A long-awaited consultation on how some elements of the EU Falsified Medicines Directive (FMD) will be implemented in the UK has been further delayed by the unexpected decision by the Prime Minister to hold a general election in June.
The Department of Health and MHRA had initially planned to start the consultation period at the beginning of 2017 but this was delayed by the need to seek further internal approvals. The consultation had been widely expected to be launched by the end of April. The pre-election “purdah” period means that this is no longer possible. The consultation is unlikely to be held until after the election, and after any Ministerial changes that might occur at the Department of Health as a result.
The consultation is expected to be accompanied by an impact assessment that sets out the potential costs and benefits of implementing FMD. The UK FMD Working Group for Community Pharmacy has facilitated visits by DH and MHRA officials to pharmacies so that they can understand the changes that are likely to be needed and the potential costs.
Whenever the consultation is published, the UK Working Group will be encouraging pharmacy contractors to respond to it.

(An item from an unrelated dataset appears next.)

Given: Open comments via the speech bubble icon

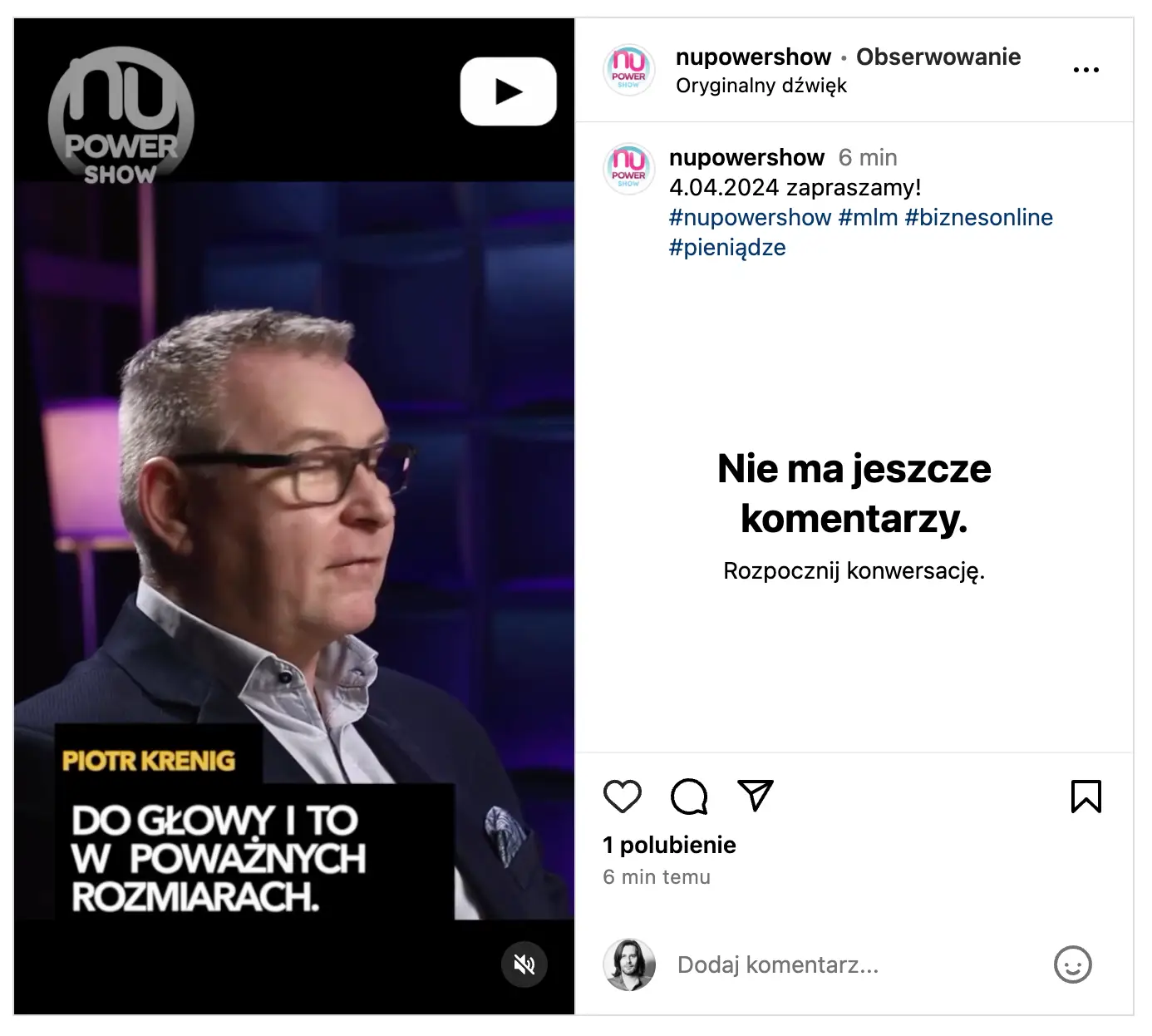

The consultation will only cover selected elements of FMD. The majority of the EU Delegated Regulation (2016/161) that implements FMD is binding on all Member States, but there are a few areas where national governments can make changes to accommodate particular elements of their health systems.
These include the use of national reimbursement numbers, where applicable, in unique identifiers printed on packs of medicines, and Article 23, which allows wholesalers to undertake the decommissioning of medicines for certain groups or organisations that only handle small volumes of medicines as part of their activities. This does not include pharmacies or hospitals.